Hints and Tips

Many people on the AIH forum have found the following useful:

1. Take an active interest in your condition and its management. Keep track of blood test results, consultants letters etc. Find out if the hospital or GP (or both) will do blood tests, prescribe medication and so on. Systems vary across the country and it is worth understanding how it fits together in your area and who does what.

2. Be prepared for initial weight gain when medication is started. Have healthy snacks to hand and watch what you eat.

3. Call in favours to help you out as you recover your strength. You can always repay people in kind later.

4. Take your medication with food (unless instructed otherwise) as this can reduce side effects.

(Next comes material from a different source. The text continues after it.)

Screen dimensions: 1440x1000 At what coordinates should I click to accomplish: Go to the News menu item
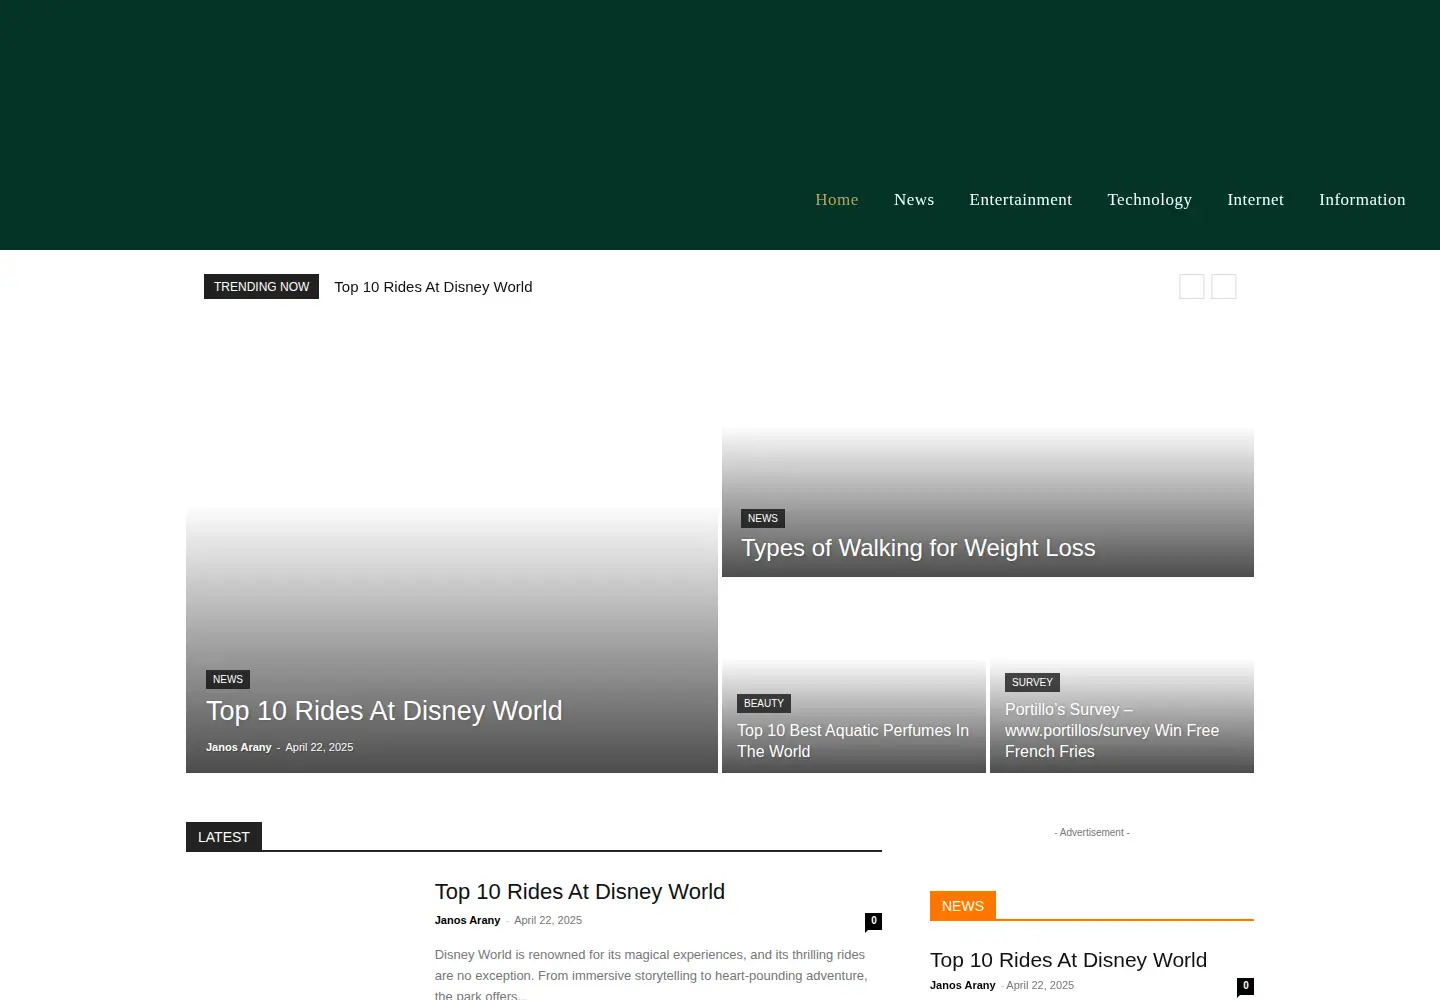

5. Do not ‘soldier on’ with unbearable side effects from the medication. There are several choices of medication and it can take some time to find the right one(s) for you as an individual.

6. Always remember that most people with AIH live a normal life.

7. Work at building a relationship with your consultant and his/her team. If they can see you are taking responsibility they will go the extra mile to help you.

8. Don’t expect your GP to be an expert in AIH and able to answer detailed questions immediately. The vast majority will never have seen a case before. So remember they are learning about the condition as well and will often need to ask the consultant for specific advice.

9. Ask your consultant what you should do if you feel ill or suspect your readings are increasing between consultations. Having a plan in place really helps if the situation arises.

10. AIH is rare and Gastroenterologists may not deal with many cases. Sometimes they will need to ask specialist hepatologists for advice themselves and sometimes you may feel you would get better care being seen by a team who look after a lot of patients with AIH.

11. Remember no medication is risk free. The list of possible side effects of medication used in AIH is long and therefore a bit overwhelming. Remember most people have very few side effects or even none. Discuss the risks and benefits with your consultant. The more you have been involved in agreeing on the treatment protocol the easier it is to stick to the regime.

12. AIH like many liver diseases involves quite a few blood tests. If you are someone who has difficulty when people take blood remember that a warm arm/hand and drinking plenty of water always helps the process!